Reencuentro

Soñaba con una habitación iluminada por una fría y fresca luz; las lámparas, blancas hasta producir terror, se reproducían en el techo incesantemente, empujándose entre sí. Había, también, muchas camas: a la izquierda cuatro camas matrimoniales y a la derecha cuatro literas; en el único hueco disponible entre los lechos se encontraba una persona chocantemente familiar, quien, al verme, sonrió y se tocó con la mano derecha el corazón; segundos después era yo quien estaba rodeado de camas. Subía a la parte alta de la primera litera. Tenía la sensación de estar esperando algo. Miraba hacia la puerta por la que hace poco había entrado. Esperaba. Miraba mis manos y, en ese ligero descuido, alguien con vestimenta obscura caminó hacia una cama individual; luego se sumergió en el suave colchón de la primera cama matrimonial y se enrolló como caracol; yo también quería dormir así en mi litera, pero un fuerte olor a piel vacuna me intrigó. Ese olor trajo consigo la consciencia de la realidad, de que yo estaba en un sueño y desperté.

Recuerdo ese olor y la chamarra de piel que lo expedía, pero no a la persona que la usaba. Esa chamarra recuerdo haberla percibido hace dieciséis años, recuerdo el día, la reunión… también recuerdo la comida: arroz y mole con pollo. Esta última pista es mala, confusa, pudiera haber sido cualquier reunión. Aunque ese día la pase bien; curioso me parece que ahora ese recuerdo me sea más alegre que cuando estaba en aquella reunión; el recordar siempre condimenta las experiencias pasadas, principalmente las dulces y las saladas, incluso las trastoca. Había mucha gente en aquella ocasión. Había mesas, sillas, sol, mucho sol… Pero no puedo recordar nada más. El sueño puede ayudarme a reavivar la memoria. ¿Cómo entender el sueño? ¿La luz era la de un hospital o la del internado?, ¿salía de alguno de esos lugares? No, no era eso. Quizá luego lo sepa.

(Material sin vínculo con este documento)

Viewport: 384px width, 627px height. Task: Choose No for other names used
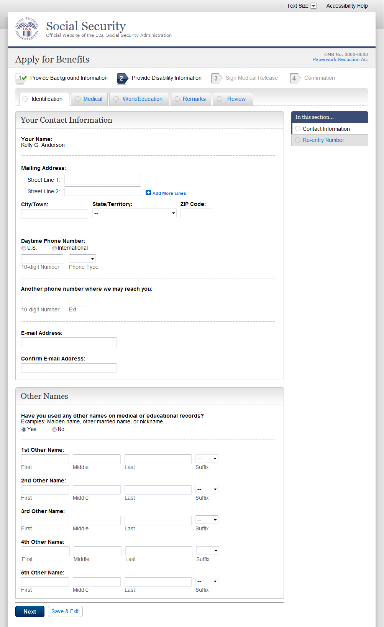[x=54, y=430]
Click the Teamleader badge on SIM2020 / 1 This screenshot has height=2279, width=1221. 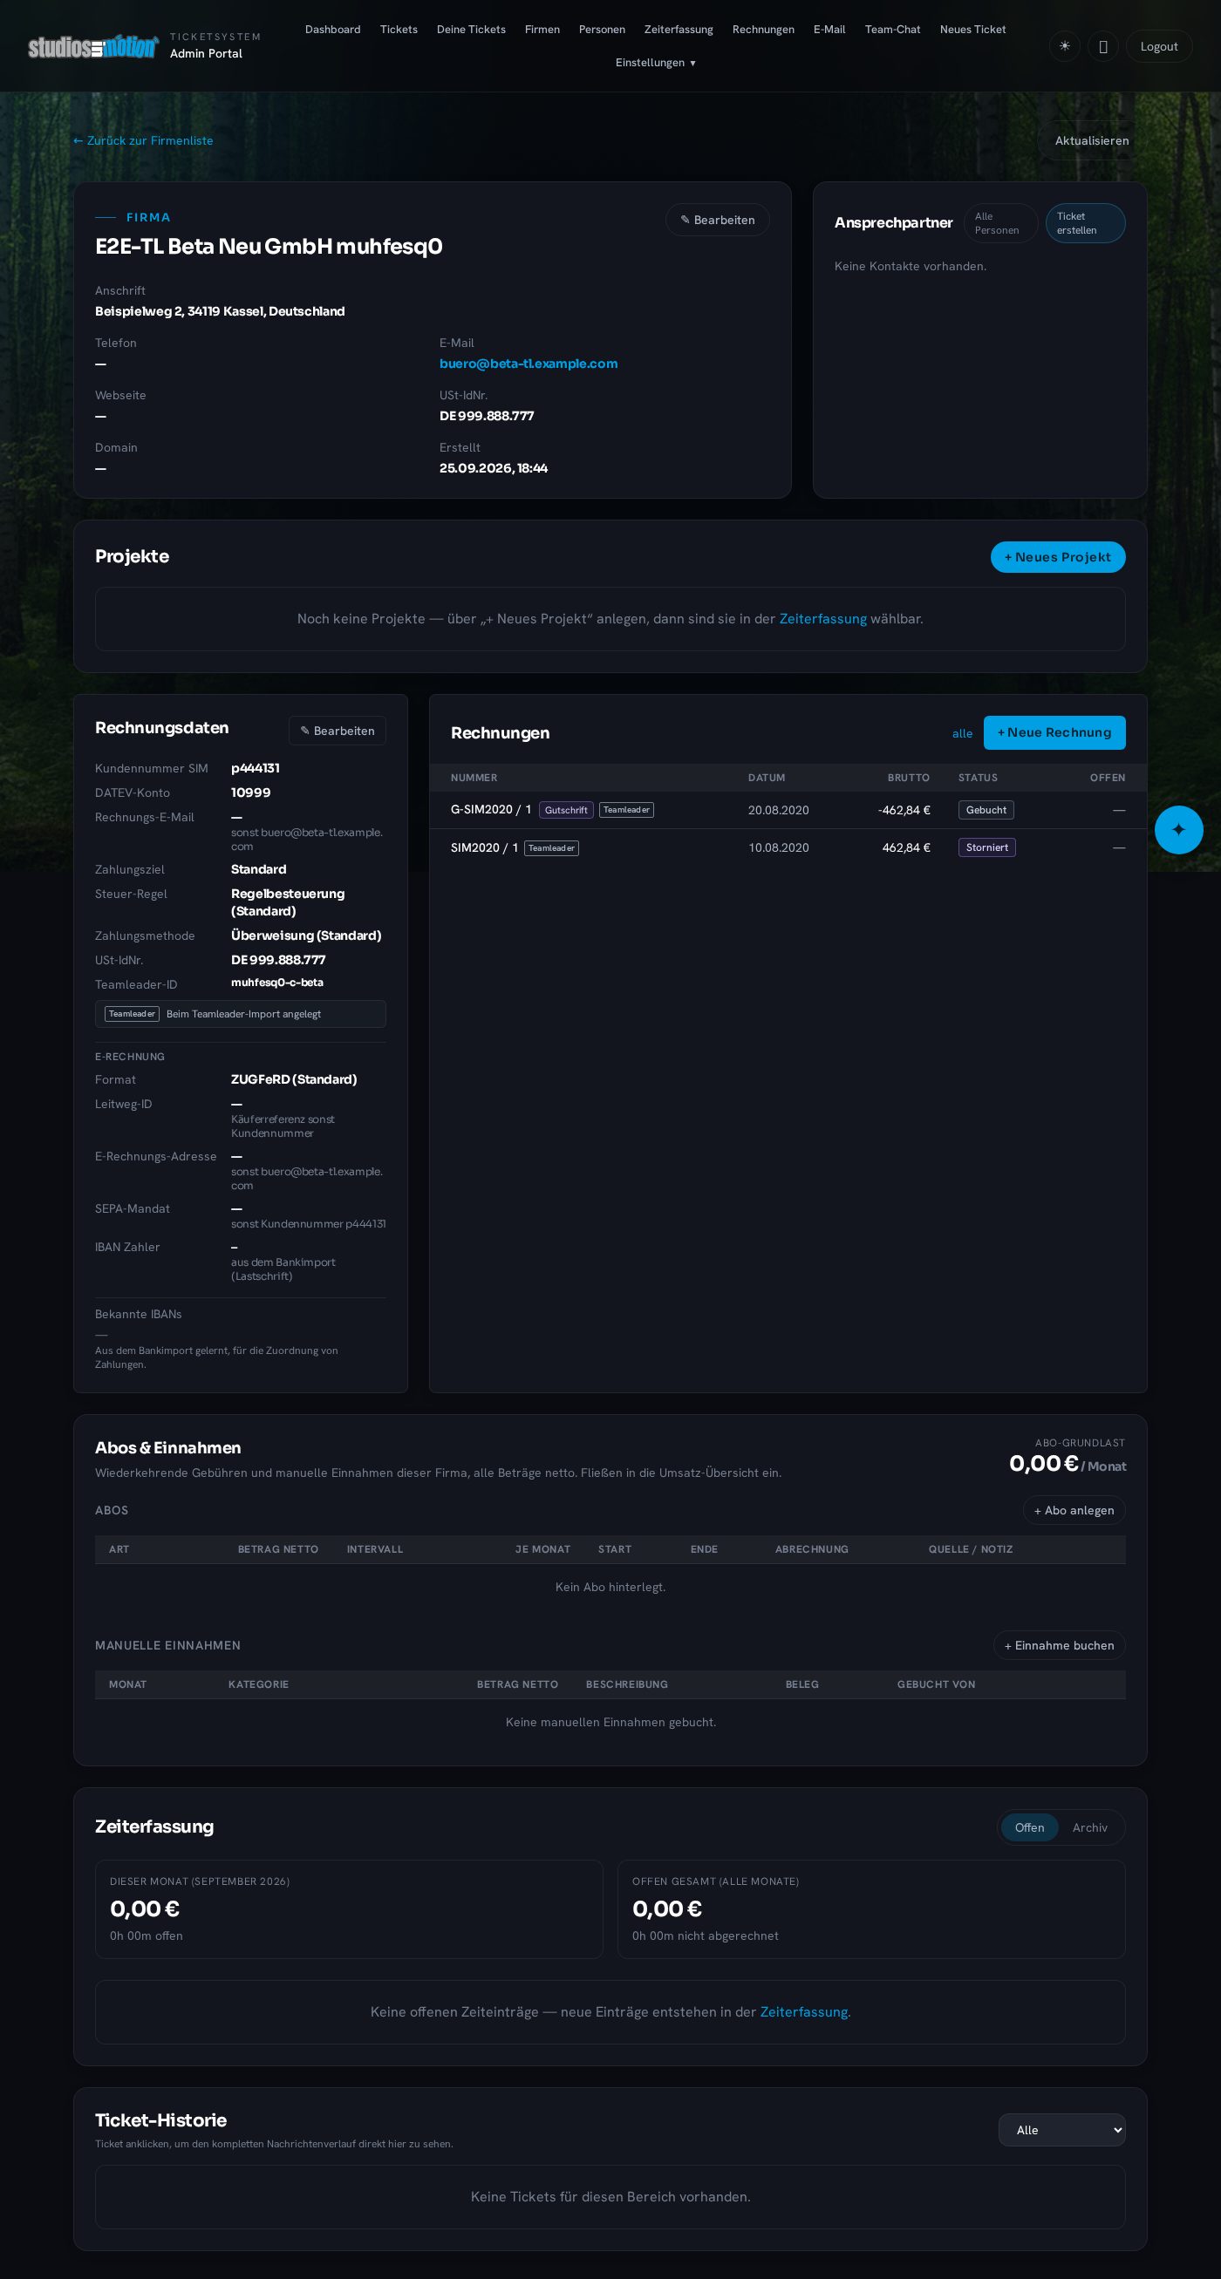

Hoy habrá una reunión familiar donde siempre: en la casa cercana al bosque. Siempre me han molestado las reuniones familiares, el cóctel de los recuerdos deslavados, las risas casi programadas, la charla prevista sobre el clima. Sólo un familiar me hacía pasaderas esas horas, me caía muy bien. ¡Exacto! La chamarra de piel, la espera después de tantos años, su timidez y sus múltiples evasivas. ¿Vendrá? Pero, ¿por qué los otros elementos del sueño no embonan en tan amable espera? Sería mejor que no viniera. De todos modos no llegará. Nunca pensé que un sueño pudiera ser tan clarificador. Debió haber sido terrible lo que le hice para que aún en este momento no pueda recordarlo. Lo mejor será envolverme como caracol.